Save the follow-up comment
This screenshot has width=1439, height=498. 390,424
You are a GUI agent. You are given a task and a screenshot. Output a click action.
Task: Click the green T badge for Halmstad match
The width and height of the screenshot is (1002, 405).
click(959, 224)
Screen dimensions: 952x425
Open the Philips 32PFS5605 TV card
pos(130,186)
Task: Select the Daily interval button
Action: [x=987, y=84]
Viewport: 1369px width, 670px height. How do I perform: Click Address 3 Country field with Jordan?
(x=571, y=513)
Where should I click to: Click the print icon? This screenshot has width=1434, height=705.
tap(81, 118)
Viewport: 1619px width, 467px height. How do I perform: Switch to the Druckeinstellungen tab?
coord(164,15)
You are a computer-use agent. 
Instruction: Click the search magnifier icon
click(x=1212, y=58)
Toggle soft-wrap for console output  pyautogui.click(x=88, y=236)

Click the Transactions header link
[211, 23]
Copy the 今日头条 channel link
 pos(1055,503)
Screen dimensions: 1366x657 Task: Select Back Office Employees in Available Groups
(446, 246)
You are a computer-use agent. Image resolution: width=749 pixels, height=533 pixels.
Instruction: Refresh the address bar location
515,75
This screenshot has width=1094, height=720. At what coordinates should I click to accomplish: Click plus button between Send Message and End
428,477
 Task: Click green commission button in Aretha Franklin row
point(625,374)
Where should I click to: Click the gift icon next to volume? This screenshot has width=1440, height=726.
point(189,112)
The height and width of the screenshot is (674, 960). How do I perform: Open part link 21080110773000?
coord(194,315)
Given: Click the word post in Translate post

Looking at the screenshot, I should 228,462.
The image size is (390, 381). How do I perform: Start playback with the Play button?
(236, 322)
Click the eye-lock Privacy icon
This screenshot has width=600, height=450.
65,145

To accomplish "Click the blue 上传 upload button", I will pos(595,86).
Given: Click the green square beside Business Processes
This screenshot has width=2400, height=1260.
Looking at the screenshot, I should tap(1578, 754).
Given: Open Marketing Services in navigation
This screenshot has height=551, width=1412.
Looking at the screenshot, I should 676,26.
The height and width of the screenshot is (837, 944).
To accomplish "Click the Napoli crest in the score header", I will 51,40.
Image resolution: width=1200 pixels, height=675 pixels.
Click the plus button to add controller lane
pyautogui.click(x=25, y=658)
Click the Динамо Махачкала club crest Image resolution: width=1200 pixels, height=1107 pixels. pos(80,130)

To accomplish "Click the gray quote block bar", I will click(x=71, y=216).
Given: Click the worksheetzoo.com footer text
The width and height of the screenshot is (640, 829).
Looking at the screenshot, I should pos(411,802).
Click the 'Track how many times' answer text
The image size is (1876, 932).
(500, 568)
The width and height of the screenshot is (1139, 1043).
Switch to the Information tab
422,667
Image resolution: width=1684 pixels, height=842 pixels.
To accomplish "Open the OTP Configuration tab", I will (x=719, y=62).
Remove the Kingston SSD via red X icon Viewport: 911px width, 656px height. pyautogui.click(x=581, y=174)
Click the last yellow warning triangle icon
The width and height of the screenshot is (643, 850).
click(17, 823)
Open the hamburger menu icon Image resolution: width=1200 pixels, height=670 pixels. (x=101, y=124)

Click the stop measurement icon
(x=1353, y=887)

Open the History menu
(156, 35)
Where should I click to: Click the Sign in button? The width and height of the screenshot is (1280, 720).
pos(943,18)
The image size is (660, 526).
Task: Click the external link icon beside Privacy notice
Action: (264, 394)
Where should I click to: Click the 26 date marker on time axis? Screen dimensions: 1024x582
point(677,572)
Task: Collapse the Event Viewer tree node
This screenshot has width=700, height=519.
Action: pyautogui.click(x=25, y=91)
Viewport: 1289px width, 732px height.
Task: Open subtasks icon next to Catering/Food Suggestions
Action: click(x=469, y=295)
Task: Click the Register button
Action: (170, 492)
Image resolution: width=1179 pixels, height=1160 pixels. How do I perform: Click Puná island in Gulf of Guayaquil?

→ Assignment
Report all lines of the data above that include the string "crest".

→ Output of the task
To accomplish "Click the Napoli crest in the score header", I will 51,40.
Click the Динамо Махачкала club crest Image resolution: width=1200 pixels, height=1107 pixels. pos(80,130)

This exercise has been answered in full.